Motivatie volgens de Self Determination Theory (1)

Altijd op zoek naar interessante artikelen, kwam ik op de site www.selfdeterminationtheory.org, een 'benadering van motivatie en persoonlijkheid'. De site gaat over de theorie (afgekort: SDT) in de jaren '70 ontstaan vanuit de benaderingen rond intrinsieke versus extrinsieke motiavtie, en rond begin van deze eeuw beschreven door Edward Deci. Niet nieuw dus, maar wel goed uitgewerkt. En boeiend! Deci is een bekende naam op dit gebied, maar toch heb ik in Nederlandse populaire managementartikelen recentelijk niet veel over hem en zijn werk gelezen. Tijd om de schade in te halen! Op de site staat een bulk aan artikelen, allemaal over het onderwerp 'motivatie'. Interessant is, dat het niet alleen handvatten biedt voor managers en coaches, maar ook bijvoorbeeld voor opvoeders en geliefden. Motivatie is door het hele leven belangrijk.

De komende tijd worden op dit blog een aantal artikelen over motivatie, vanuit de SDT, beschreven. Dit eerste blog-artikel beschrijft de theorie.  

Self Determination Theory (SDT)

De theorie beschrijft hoe motivatie werkt, hoe deze tot stand komt. En welke vormen van motivatie er zijn: intrinsiek en extrinsiek, en daarbinnen ook weer heel verschillend. De theorie onderscheidt zich, aldus Deci,  van andere modellen, door de aandacht voor de de invloed die de sociale en culturele omgeving hebben op de motivaties van mensen. Zo heeft de theorie dus aandacht voor:
- wat is motivatie, welke vormen zijn er?
- waarom verschilt motivatie per persoon?
- Wat is de invloed van de omgeving, zowel sociaal als cultureel?

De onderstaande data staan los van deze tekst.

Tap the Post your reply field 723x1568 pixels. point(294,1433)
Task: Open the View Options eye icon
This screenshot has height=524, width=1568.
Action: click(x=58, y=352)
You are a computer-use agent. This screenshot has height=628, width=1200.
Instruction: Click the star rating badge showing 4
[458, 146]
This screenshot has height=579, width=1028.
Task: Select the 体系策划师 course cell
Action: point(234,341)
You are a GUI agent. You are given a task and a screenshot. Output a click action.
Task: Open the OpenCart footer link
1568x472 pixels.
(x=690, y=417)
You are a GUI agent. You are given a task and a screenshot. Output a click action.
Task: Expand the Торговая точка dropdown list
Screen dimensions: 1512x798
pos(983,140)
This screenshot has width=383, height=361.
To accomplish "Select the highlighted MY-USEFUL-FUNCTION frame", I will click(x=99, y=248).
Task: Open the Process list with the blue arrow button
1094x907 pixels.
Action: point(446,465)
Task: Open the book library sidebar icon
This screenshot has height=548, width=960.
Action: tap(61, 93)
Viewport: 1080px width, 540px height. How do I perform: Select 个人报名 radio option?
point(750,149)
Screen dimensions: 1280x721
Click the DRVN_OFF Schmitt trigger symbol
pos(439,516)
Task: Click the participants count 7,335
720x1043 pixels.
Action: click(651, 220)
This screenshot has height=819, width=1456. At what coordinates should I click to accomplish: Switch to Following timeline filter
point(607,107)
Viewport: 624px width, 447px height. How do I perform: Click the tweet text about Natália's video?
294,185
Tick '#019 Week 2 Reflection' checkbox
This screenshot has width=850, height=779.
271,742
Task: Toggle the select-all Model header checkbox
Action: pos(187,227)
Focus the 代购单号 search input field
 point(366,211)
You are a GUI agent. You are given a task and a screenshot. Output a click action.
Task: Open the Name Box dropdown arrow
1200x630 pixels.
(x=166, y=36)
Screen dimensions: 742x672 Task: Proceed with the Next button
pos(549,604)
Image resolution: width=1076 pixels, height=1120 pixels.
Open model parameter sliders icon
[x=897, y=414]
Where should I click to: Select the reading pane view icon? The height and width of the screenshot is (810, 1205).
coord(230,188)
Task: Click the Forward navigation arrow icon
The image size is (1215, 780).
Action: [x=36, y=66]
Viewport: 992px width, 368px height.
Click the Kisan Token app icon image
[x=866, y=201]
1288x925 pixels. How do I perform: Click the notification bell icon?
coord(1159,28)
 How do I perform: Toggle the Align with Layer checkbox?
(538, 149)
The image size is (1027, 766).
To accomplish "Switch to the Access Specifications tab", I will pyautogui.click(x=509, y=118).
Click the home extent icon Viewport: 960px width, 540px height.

Volgens de theorie zijn er drie natuurlijke basisbehoeften die samen motivatie bepalen. Als deze bevredigd worden, kunnen mensen optimaal functioneren en zich ontwikkelen. De drie basisbehoeften zijn: 
- autonomie
- competentie
- verbondenheid

In een plaatje:

SDT: Afbeelding afkomstig van Wikipedia



Een ander belangrijk aspect van de theorie, is dat deze eigenlijk bestaat uit vijf mini-theorieen:

  1. Cognitive Evaluation Theory (CET)
  2. Organismic Integration Theory (OIT)
  3. Causality Orientations Theory (COT)
  4. Base Psychological Needs Theory (BPNT)
  5. Goal Contents Theory (GCT)
Hieronder worden deze mini-theorieen stuk voor stuk toegelicht. 

Cognitive Evaluation Theory (CET)

In deze eerste minitheorie draait het om intrinsieke motivatie. Iemand die intrinsiek gemotiveerd is, vertoont gedrag puur omdat hij/zij dat wil. Een voorbeeld is een spelend kind: de enige beloning is het spelen zelf. De CET gaat  in op de rol van de omgeving en de beloningen die mensen tegenkomen, op intrinsieke motivatie. Bijvoorbeeld het kind dat door het maken van huiswerk leert dat dan de rapportcijfers omhoog gaan. 
Hoe blijf je intrinsiek gemotiveerd? Zeker voor sporters, zoals nu te zien tijdens de Olympische Spelen!, wordt duidelijk welke elementen uit de CET belangrijk zijn:  "Ik kan het en ik wil dit", horen bij de winnaar. Ofwel: competentie en autonomie. Onderzoek laat zien dat positieve feedback ("jij bent competent") zorgt voor meer intrinsieke motivatie. Negatieve feedback laat deze juist afnemen.  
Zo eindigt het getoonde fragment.